好ましくは、上記被加工物の切取り厚さが上記切れ刃の位置によらず略一定となるように、上記工具の旋回速度を制御するようにする。
【0015】
好ましくは、上記刃先の円弧半径が2mm以上であるようにする。
好ましくは、上記切れ刃を切削方向に振動させながら切削加工するようにする。
好ましくは、上記被加工物は、光学ガラス、フッ化カルシウム、単結晶シリコン、及び、タングステン焼結体、のいずれかであるようにする。
【0016】
上記課題を解決するために、本発明の光学素子は、上記いずれかの切削加工方法により切削加工された構成とする。
上記課題を解決するために、本発明の金型は、上記いずれかの切削加工方法により切削加工された構成とする。
【発明の効果】
【0017】
本発明では、工具を所定範囲内で旋回させることにより、工具と被加工物(光学素子又は金型)との加工作用点を工具の切れ刃の稜線方向に移動させながら、被加工物の回転軸対称形状曲面を切削加工している。これにより、工具における加工作用点が連続的に移動するため、工具摩耗が切れ刃稜線に沿って分散する。したがって、工具の磨耗に起因する被加工物の面精度の低下を抑えることができる。また、工具を旋回させることにより、被加工物の加工面が傾斜角度の大きな曲面であっても高精度に加工することができる。よって、本発明によれば、光学素子又はこの光学素子用の金型の回転軸対称形状曲面の面精度を高めることができる。
【発明を実施するための最良の形態】
【0018】
以下、本発明の実施の形態に係る切削加工方法、光学素子及び金型について、図面を参照しながら説明する。
図1は、本発明の一実施の形態に係る切削加工装置を示す斜視図である。
【0019】
同図において、切削加工装置(旋盤)1は、被加工物軸スピンドル2、Z軸スライドテーブル3、X軸スライドテーブル4、B軸ロータリーテーブル5、工具台6、ノズル7等を備え、工具台6に装着される工具8により、被加工物軸スピンドル2に装着される被加工物9を加工している。なお、被加工物9は、光学素子又は金型であり、例えば光学ガラス、フッ化カルシウム、単結晶シリコン、及び、タングステン焼結体、のいずれかであるものとする。
【0020】
被加工物軸スピンドル2は、スピンドル保持部3aを介して、水平方向であるZ軸方向に移動可能なZ軸スライドテーブル3に設置されている。また、被加工物軸スピンドル2には、被加工物9が回転自在に装着されている。なお、被加工物軸スピンドル2及び被加工物9の回転軸方向は、ここではZ軸方向となっている。

- [課題の内容]
1 – 切削加工方法についての本文のうち、「上記課題を解決するために、本発明の金型は」の語を含むところから書き始め、「のいずれかであるものとする。」の語のあとで止めて、その部分を一字も変えずに書き写すこと。
2 – エントリのうち、「The height and」を含む行から最後の行までを、空行を除いて、「行番号」と「行」の2列のMarkdown表に整理すること。画像は答えに含めないこと。

- [課題資料]
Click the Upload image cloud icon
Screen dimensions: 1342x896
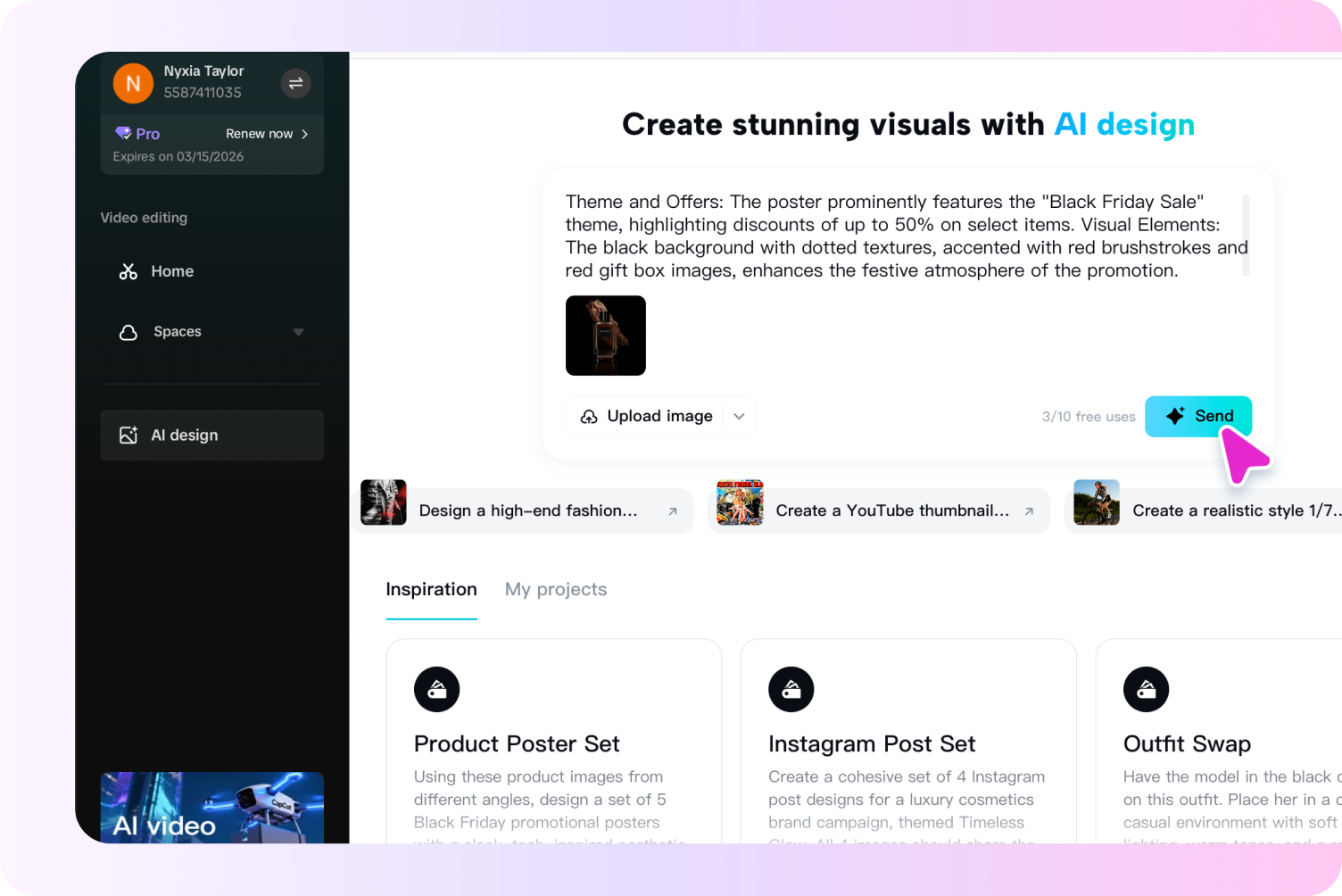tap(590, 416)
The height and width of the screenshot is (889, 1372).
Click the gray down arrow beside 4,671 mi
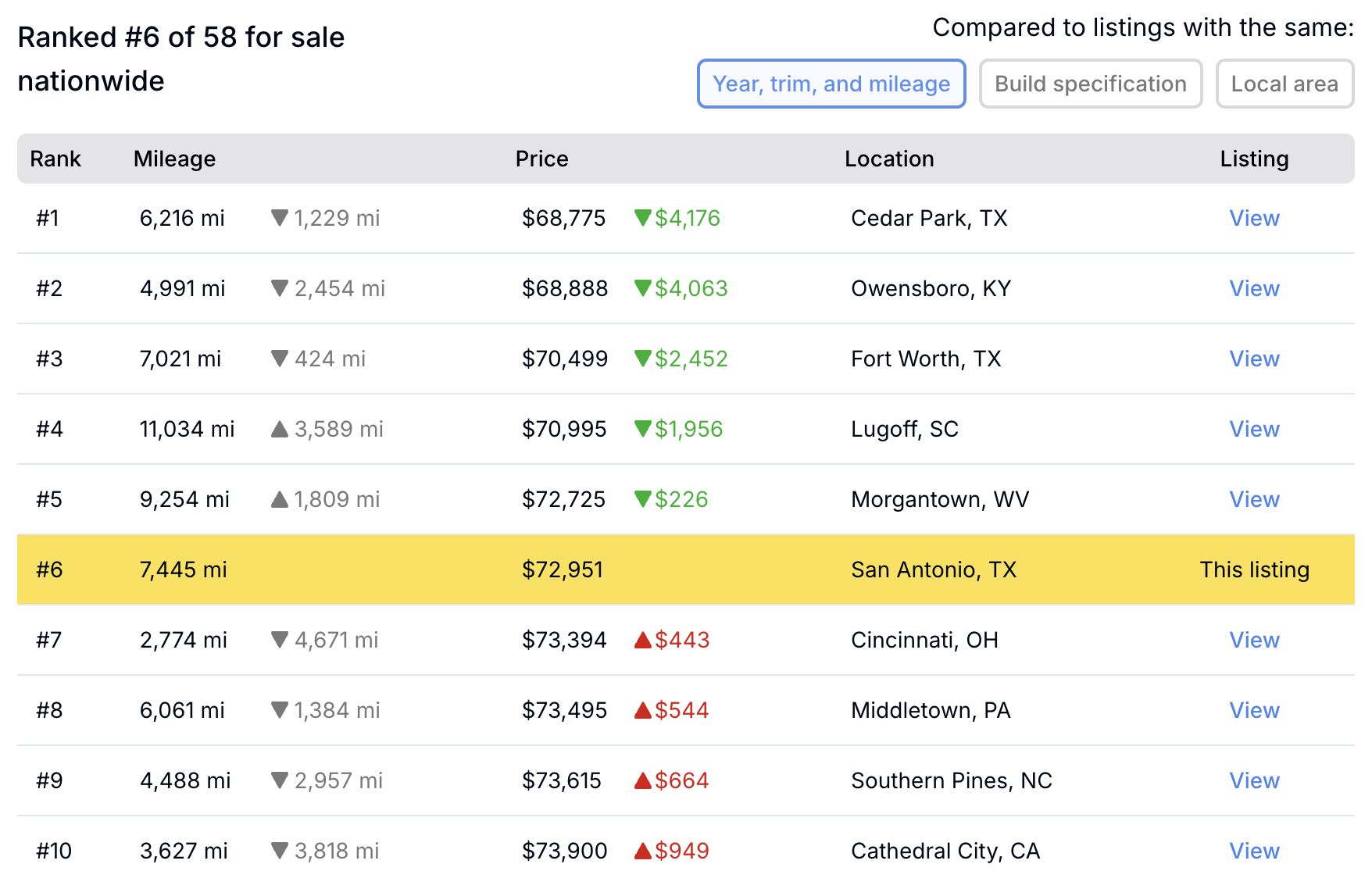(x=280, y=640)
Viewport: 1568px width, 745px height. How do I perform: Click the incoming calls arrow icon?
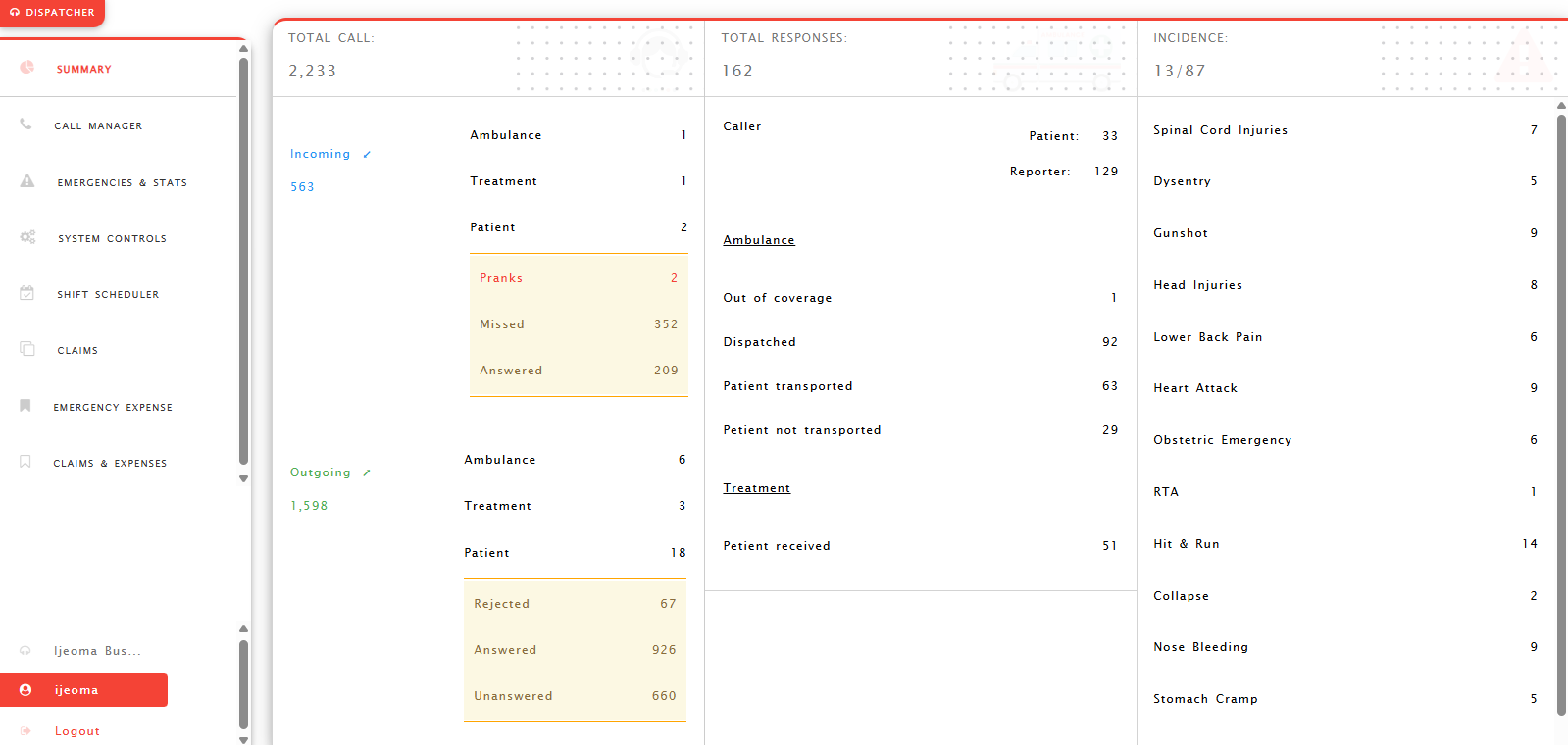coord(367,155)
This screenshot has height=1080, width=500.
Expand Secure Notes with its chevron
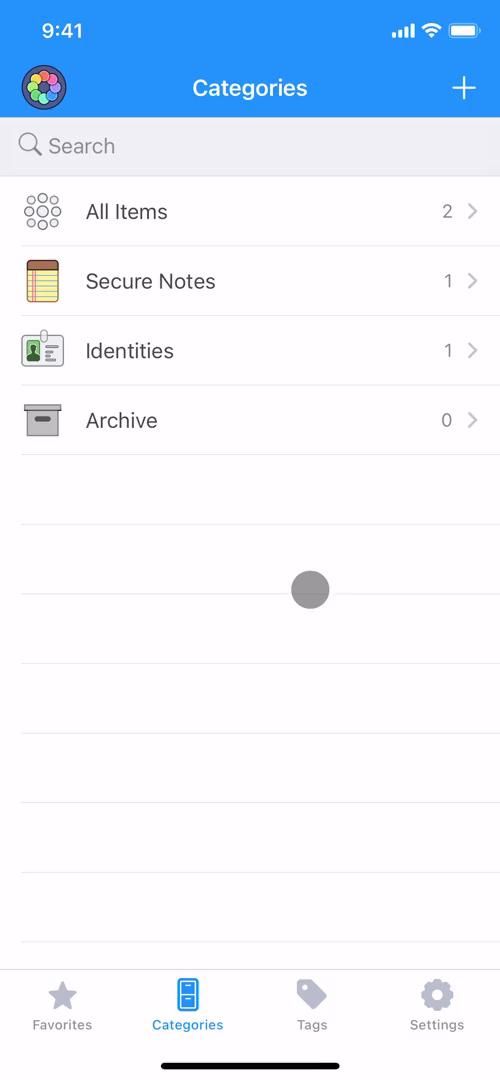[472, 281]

- [解答例]
1 –
上記課題を解決するために、本発明の金型は、上記いずれかの切削加工方法により切削加工された構成とする。
【発明の効果】
【0017】
本発明では、工具を所定範囲内で旋回させることにより、工具と被加工物(光学素子又は金型)との加工作用点を工具の切れ刃の稜線方向に移動させながら、被加工物の回転軸対称形状曲面を切削加工している。これにより、工具における加工作用点が連続的に移動するため、工具摩耗が切れ刃稜線に沿って分散する。したがって、工具の磨耗に起因する被加工物の面精度の低下を抑えることができる。また、工具を旋回させることにより、被加工物の加工面が傾斜角度の大きな曲面であっても高精度に加工することができる。よって、本発明によれば、光学素子又はこの光学素子用の金型の回転軸対称形状曲面の面精度を高めることができる。
【発明を実施するための最良の形態】
【0018】
以下、本発明の実施の形態に係る切削加工方法、光学素子及び金型について、図面を参照しながら説明する。
図1は、本発明の一実施の形態に係る切削加工装置を示す斜視図である。
【0019】
同図において、切削加工装置(旋盤)1は、被加工物軸スピンドル2、Z軸スライドテーブル3、X軸スライドテーブル4、B軸ロータリーテーブル5、工具台6、ノズル7等を備え、工具台6に装着される工具8により、被加工物軸スピンドル2に装着される被加工物9を加工している。なお、被加工物9は、光学素子又は金型であり、例えば光学ガラス、フッ化カルシウム、単結晶シリコン、及び、タングステン焼結体、のいずれかであるものとする。

2 –
| 行番号 | 行 |
|---|---|
| 1 | The height and width of the screenshot is (889, 1372). |
| 2 | Click the gray down arrow beside 4,671 mi |
| 3 | (x=280, y=640) |
| 4 | Viewport: 1568px width, 745px height. How do I perform: Click the incoming calls arrow icon? |
| 5 | coord(367,155) |
| 6 | This screenshot has height=1080, width=500. |
| 7 | Expand Secure Notes with its chevron |
| 8 | [472, 281] |